[[ Excerpted records, beginning ]]

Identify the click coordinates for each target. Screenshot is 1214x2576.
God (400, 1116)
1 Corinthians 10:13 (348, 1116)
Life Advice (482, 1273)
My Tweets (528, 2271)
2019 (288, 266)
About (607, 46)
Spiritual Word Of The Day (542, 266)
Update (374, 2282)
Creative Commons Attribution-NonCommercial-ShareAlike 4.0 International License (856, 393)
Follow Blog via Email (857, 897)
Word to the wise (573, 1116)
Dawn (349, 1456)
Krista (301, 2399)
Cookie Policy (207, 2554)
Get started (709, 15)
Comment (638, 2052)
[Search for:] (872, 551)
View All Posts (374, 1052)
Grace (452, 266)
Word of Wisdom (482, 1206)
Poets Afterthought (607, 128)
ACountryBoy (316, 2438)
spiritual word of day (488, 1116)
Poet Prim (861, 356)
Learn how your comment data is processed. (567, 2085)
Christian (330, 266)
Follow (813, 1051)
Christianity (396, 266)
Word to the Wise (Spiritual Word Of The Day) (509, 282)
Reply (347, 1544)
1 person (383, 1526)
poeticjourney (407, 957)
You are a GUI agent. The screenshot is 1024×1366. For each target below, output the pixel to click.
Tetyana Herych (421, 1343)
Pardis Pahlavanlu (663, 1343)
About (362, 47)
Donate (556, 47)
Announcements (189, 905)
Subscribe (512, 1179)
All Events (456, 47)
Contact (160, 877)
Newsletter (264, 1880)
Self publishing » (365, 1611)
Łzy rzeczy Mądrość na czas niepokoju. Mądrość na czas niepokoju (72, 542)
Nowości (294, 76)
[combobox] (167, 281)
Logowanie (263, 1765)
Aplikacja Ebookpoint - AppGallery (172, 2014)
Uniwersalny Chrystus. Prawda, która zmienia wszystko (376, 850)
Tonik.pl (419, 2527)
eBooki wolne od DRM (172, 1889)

[[ Excerpted records, end ]]

--- What is needed ---
Give back the whole listing above, identical in every line.

--- Output ---
Identify the click coordinates for each target. Screenshot is 1214x2576.
God (400, 1116)
1 Corinthians 10:13 (348, 1116)
Life Advice (482, 1273)
My Tweets (528, 2271)
2019 (288, 266)
About (607, 46)
Spiritual Word Of The Day (542, 266)
Update (374, 2282)
Creative Commons Attribution-NonCommercial-ShareAlike 4.0 International License (856, 393)
Follow Blog via Email (857, 897)
Word to the wise (573, 1116)
Dawn (349, 1456)
Krista (301, 2399)
Cookie Policy (207, 2554)
Get started (709, 15)
Comment (638, 2052)
[Search for:] (872, 551)
View All Posts (374, 1052)
Grace (452, 266)
Word of Wisdom (482, 1206)
Poets Afterthought (607, 128)
ACountryBoy (316, 2438)
spiritual word of day (488, 1116)
Poet Prim (861, 356)
Learn how your comment data is processed. (567, 2085)
Christian (330, 266)
Follow (813, 1051)
Christianity (396, 266)
Word to the Wise (Spiritual Word Of The Day) (509, 282)
Reply (347, 1544)
1 person (383, 1526)
poeticjourney (407, 957)
You are a GUI agent. The screenshot is 1024×1366. For each target below, output the pixel to click.
Tetyana Herych (421, 1343)
Pardis Pahlavanlu (663, 1343)
About (362, 47)
Donate (556, 47)
Announcements (189, 905)
Subscribe (512, 1179)
All Events (456, 47)
Contact (160, 877)
Newsletter (264, 1880)
Self publishing » (365, 1611)
Łzy rzeczy Mądrość na czas niepokoju. Mądrość na czas niepokoju (72, 542)
Nowości (294, 76)
[combobox] (167, 281)
Logowanie (263, 1765)
Aplikacja Ebookpoint - AppGallery (172, 2014)
Uniwersalny Chrystus. Prawda, która zmienia wszystko (376, 850)
Tonik.pl (419, 2527)
eBooki wolne od DRM (172, 1889)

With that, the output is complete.